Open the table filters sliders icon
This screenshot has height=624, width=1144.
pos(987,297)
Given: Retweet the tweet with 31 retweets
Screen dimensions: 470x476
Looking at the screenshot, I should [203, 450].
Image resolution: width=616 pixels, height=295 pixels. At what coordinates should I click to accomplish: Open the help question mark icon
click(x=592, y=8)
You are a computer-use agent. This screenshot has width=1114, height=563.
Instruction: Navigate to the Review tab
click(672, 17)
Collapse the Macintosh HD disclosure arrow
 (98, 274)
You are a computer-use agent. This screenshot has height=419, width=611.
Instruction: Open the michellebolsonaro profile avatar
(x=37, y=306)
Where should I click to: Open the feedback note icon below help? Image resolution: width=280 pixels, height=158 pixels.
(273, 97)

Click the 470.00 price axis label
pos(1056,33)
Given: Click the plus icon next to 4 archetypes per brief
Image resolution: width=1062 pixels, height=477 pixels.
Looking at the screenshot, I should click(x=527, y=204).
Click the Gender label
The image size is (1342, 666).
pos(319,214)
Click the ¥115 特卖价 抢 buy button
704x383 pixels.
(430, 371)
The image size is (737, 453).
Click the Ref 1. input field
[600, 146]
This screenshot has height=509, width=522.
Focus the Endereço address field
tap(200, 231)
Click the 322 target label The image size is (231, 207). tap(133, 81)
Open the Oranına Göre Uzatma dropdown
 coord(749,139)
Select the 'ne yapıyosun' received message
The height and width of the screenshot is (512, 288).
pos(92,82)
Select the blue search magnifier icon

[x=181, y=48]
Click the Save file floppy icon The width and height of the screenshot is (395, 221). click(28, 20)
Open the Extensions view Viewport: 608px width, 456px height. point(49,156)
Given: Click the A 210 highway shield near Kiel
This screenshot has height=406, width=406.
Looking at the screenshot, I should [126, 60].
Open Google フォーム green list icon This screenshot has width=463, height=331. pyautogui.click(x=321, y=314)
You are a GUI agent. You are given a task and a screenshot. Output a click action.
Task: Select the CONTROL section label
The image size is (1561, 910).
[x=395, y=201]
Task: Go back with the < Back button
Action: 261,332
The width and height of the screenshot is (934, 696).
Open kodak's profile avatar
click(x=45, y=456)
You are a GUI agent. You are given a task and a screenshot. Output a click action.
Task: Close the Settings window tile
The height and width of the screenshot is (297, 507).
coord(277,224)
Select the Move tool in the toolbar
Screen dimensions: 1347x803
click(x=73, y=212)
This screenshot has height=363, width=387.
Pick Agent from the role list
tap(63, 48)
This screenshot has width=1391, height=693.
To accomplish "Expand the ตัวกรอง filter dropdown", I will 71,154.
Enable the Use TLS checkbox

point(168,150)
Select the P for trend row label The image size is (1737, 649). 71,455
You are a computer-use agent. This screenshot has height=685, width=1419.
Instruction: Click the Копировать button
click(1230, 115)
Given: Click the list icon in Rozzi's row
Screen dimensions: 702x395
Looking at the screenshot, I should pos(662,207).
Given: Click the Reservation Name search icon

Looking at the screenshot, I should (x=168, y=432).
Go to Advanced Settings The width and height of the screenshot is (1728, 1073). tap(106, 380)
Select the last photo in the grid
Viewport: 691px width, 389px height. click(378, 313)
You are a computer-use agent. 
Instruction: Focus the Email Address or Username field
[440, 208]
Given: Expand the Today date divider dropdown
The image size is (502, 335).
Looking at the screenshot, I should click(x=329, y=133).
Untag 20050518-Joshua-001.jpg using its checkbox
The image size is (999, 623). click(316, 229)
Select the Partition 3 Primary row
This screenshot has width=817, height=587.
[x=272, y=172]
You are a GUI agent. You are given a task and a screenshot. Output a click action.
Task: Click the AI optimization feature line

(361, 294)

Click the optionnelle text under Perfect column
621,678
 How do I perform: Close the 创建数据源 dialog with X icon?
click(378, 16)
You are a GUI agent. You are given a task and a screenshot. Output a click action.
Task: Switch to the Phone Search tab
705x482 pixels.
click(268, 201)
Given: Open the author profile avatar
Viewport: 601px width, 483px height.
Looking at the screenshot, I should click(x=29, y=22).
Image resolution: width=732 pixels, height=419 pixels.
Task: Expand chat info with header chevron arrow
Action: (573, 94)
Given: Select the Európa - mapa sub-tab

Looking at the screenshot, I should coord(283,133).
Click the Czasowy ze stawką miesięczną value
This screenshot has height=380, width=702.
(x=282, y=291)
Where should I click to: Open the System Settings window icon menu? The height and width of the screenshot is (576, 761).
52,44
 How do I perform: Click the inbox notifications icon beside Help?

• • • •

• **Requirements**
Echo back the material line for line, starting at the line that contains "Click the 470.00 price axis label" and stopping after the line that contains "Looking at the screenshot, I should [126, 60].".

• **Worked answer**
Click the 470.00 price axis label
pos(1056,33)
Given: Click the plus icon next to 4 archetypes per brief
Image resolution: width=1062 pixels, height=477 pixels.
Looking at the screenshot, I should click(x=527, y=204).
Click the Gender label
The image size is (1342, 666).
pos(319,214)
Click the ¥115 特卖价 抢 buy button
704x383 pixels.
(430, 371)
The image size is (737, 453).
Click the Ref 1. input field
[600, 146]
This screenshot has height=509, width=522.
Focus the Endereço address field
tap(200, 231)
Click the 322 target label The image size is (231, 207). tap(133, 81)
Open the Oranına Göre Uzatma dropdown
 coord(749,139)
Select the 'ne yapıyosun' received message
The height and width of the screenshot is (512, 288).
pos(92,82)
Select the blue search magnifier icon

[x=181, y=48]
Click the Save file floppy icon The width and height of the screenshot is (395, 221). click(28, 20)
Open the Extensions view Viewport: 608px width, 456px height. point(49,156)
Given: Click the A 210 highway shield near Kiel
This screenshot has height=406, width=406.
Looking at the screenshot, I should [126, 60].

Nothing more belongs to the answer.